Author Topic: html:script-inf [susp] - Detected on boot time scan only  (Read 801 times)

0 Members and 1 Guest are viewing this topic.

Offline Mario147

  • Newbie
  • *
  • Posts: 4
html:script-inf [susp] - Detected on boot time scan only
« on: April 11, 2024, 02:31:48 PM »
Hi everyone, Im kind of surprised by this, but when I run full system scan, then Avast find no threats. But as soon, as I run boot up scan [Only Disc C it seems], then Avast often find 10 - 40 "html:script-inf [susp]" files, mostly ending with gzip filename.

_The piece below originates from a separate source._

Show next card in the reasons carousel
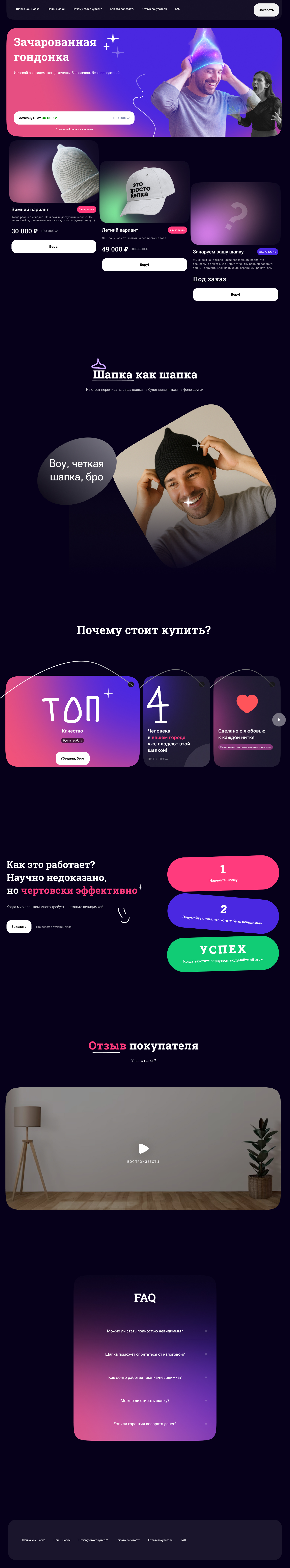 279,720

Any ideas how to get rid of them for good? Are they dangerous? Why they are detected only with boot up scan?
« Last Edit: April 11, 2024, 03:15:32 PM by Mario147 »

Offline DavidR

  • Avast √úberevangelist
  • Certainly Bot
  • *****
  • Posts: 89420
  • No support PMs thanks
Re: html:script-inf [susp] - Detected on boot time scan only
« Reply #1 on: April 11, 2024, 05:38:47 PM »
There really isn't much to work with, e.g. File name and Location ?

What made you consider doing a boot-time scan  ?

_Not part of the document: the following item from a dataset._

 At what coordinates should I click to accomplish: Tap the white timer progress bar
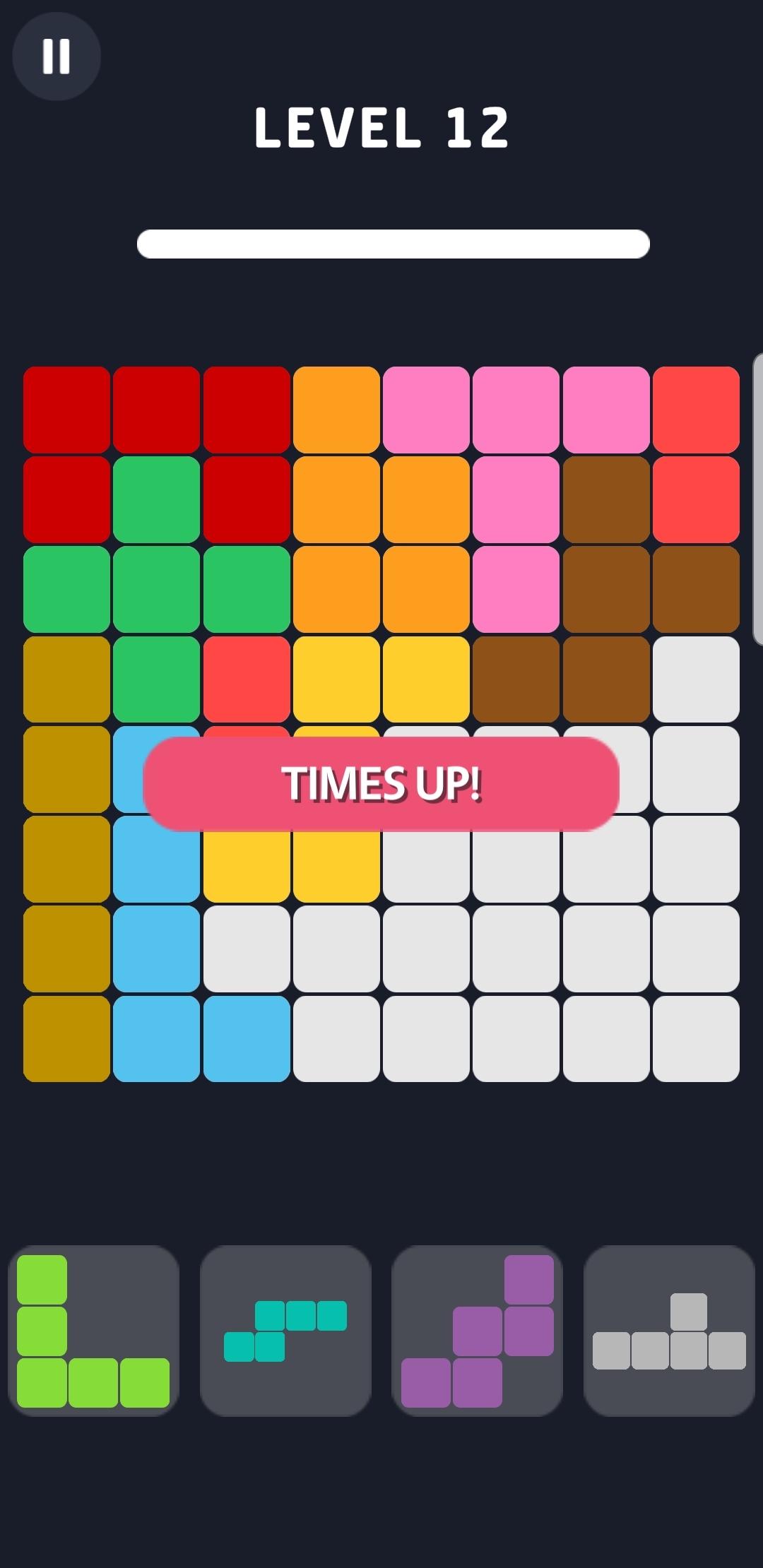[394, 244]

Files flagged as [susp], suspicious and not necessarily malicious.

Avast Antivirus is an 'on-access antivirus scanner' e.g. if a file is active then the file system shield will scan it before it is allowed to run.  If it is a web site or an email then the Web or Mail Shield/s would scan that activity.

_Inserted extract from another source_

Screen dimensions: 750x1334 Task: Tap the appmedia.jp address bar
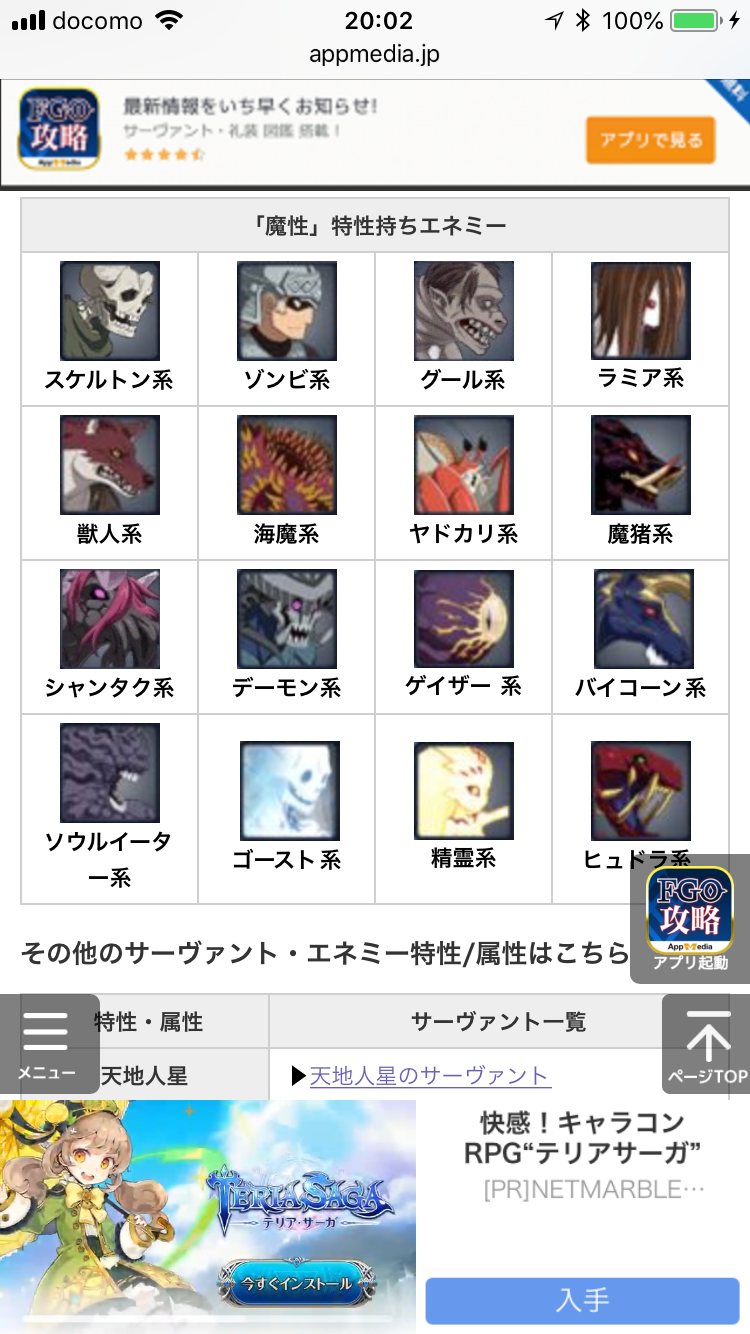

On-demand scans, of which the Boot-Time is one scans all files in the locations you have chosen.  These files for the most part are dormant (not presenting an immediate risk), as I said if they became active then the active On-access scanners would intercept and scan.
Windows 10 Home 64bit/ Acer Aspire F15/ Intel Core i5 7200U 2.5GHz, 8GB DDR4 memory, 256GB SSD, 1TB HDD/ avast! free 24.6.6121 (build 24.6.9241.848) UI 1.0.809/ Firefox, uBlock Origin, uMatrix/ MailWasher Pro/ Avast! Mobile Security

Offline Mario147

  • Newbie
  • *
  • Posts: 4
Re: html:script-inf [susp] - Detected on boot time scan only
« Reply #2 on: April 11, 2024, 09:28:24 PM »
I used a website called kukaj.to to watch movies and series for a long time without any issues at all, but recently avast went berserk mode on the site. Owners even mentioned that they are aware of the issue and said that Avast is just hypersensitive, so they suggested disabling web shield. Well, I foolishly did so and then my conscience went hard on me, so I did all the possible tests with those weird results. I believe that all of the file locations are cache of firefox browser. Sadly I dont saw any more details, just the name of threat and location.

Weirdly enough I didnt visit the site since and I have my web shield on too, but the mentioned threat appeared again.
« Last Edit: April 11, 2024, 09:46:43 PM by Mario147 »

Offline DavidR

  • Avast √úberevangelist
  • Certainly Bot
  • *****
  • Posts: 89420
  • No support PMs thanks
Re: html:script-inf [susp] - Detected on boot time scan only
« Reply #3 on: April 11, 2024, 10:02:50 PM »
A screenshot of the avast alert with the details option selected might help.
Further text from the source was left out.